Question

The Curie temperatures of Cobalt and iron are 1400K and 1000K respectively. At T = 1600K , the ratio of magnetic susceptibility of Cobalt to that of iron is

• A. 3
• B. \(\frac{7}{5}\)
• C. \(\frac{5}{7}\)
• D. \(\frac{1}{3}\)

Answer 1

The Correct Option is A

Given: 
Curie temperature of Cobalt, \( T_{C(Co)} = 1400\,K \)
Curie temperature of Iron, \( T_{C(Fe)} = 1000\,K \)
Temperature at which susceptibility is measured, \( T = 1600\,K \)

Step-by-Step Explanation:

Step 1: Use Curie-Weiss law for magnetic susceptibility (\( \chi \)) above Curie temperature (\( T > T_C \)):

According to Curie-Weiss law: \[ \chi = \frac{C}{T - T_C} \]

where \( C \) is the Curie constant.

Step 2: Calculate magnetic susceptibility for Cobalt at \( T = 1600\,K \):

\[ \chi_{Co} = \frac{C_{Co}}{T - T_{C(Co)}} = \frac{C_{Co}}{1600 - 1400} = \frac{C_{Co}}{200} \]

Step 3: Calculate magnetic susceptibility for Iron at \( T = 1600\,K \):

\[ \chi_{Fe} = \frac{C_{Fe}}{T - T_{C(Fe)}} = \frac{C_{Fe}}{1600 - 1000} = \frac{C_{Fe}}{600} \]

Important Note: The Curie constant \( C \) depends on material-specific factors.
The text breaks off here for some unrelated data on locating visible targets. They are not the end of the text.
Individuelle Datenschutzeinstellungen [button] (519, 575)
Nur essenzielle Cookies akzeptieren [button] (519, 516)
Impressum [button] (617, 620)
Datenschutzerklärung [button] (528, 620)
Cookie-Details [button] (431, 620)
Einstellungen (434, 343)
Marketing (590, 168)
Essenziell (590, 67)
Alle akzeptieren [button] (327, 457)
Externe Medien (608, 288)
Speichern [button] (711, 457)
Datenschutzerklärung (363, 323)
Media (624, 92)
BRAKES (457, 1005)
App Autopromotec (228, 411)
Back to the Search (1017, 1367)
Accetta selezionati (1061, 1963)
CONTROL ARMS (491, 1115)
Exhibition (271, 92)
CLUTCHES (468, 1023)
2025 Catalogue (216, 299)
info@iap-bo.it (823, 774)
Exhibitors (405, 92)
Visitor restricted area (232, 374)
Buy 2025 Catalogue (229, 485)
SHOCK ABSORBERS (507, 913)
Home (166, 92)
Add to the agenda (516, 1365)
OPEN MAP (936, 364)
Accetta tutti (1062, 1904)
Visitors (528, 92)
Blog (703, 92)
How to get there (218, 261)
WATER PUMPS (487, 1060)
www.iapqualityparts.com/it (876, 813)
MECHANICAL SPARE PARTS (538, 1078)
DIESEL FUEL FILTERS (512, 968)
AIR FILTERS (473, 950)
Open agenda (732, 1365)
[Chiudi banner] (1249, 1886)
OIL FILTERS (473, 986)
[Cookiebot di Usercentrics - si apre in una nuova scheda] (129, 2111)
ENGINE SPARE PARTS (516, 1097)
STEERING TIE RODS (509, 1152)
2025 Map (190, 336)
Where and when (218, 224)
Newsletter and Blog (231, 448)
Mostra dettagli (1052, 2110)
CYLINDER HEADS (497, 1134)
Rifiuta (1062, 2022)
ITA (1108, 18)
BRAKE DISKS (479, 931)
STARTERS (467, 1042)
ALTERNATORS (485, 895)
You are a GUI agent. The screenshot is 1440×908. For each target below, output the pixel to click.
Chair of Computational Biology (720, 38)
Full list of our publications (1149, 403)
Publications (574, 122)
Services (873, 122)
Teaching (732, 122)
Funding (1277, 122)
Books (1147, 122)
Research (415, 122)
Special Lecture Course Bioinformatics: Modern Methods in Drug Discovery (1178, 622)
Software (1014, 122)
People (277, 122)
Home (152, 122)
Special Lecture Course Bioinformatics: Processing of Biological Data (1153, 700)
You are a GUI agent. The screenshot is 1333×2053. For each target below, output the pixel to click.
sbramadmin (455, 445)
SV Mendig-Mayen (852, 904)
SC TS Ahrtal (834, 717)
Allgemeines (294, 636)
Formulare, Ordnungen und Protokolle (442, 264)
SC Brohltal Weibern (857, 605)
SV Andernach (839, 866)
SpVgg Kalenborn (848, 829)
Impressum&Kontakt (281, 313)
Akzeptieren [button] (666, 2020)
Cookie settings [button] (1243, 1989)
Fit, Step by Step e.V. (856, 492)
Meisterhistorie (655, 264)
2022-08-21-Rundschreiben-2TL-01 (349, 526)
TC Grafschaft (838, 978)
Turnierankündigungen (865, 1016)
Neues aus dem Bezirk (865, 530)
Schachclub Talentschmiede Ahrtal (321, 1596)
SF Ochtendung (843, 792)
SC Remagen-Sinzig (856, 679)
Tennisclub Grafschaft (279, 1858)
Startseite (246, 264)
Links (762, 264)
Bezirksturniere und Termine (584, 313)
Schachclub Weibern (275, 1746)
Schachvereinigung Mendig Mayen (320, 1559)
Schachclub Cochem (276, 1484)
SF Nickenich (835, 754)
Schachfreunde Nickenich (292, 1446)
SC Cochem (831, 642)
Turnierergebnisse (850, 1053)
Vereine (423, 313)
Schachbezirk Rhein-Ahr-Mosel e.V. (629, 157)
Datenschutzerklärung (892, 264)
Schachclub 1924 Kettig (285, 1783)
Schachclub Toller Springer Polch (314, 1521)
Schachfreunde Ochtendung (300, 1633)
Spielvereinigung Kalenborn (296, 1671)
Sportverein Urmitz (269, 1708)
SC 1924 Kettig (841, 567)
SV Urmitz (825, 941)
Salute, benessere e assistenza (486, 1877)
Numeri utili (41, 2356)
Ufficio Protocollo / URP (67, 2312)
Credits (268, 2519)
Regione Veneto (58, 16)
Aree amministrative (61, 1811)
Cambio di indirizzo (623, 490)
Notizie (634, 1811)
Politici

However, since Cobalt and Iron are both ferromagnetic materials with similar magnetic behaviors, we assume their Curie constants (\( C_{Co} \approx C_{Fe} \)) are nearly equal for comparison.

Step 4: Now calculate the ratio \(\frac{\chi_{Co}}{\chi_{Fe}}\):

Assuming \( C_{Co} \approx C_{Fe} \):

\[ \frac{\chi_{Co}}{\chi_{Fe}} = \frac{\frac{C_{Co}}{200}}{\frac{C_{Fe}}{600}} = \frac{600}{200} = 3 \]

Thus, the ratio of magnetic susceptibility of Cobalt to Iron is 3.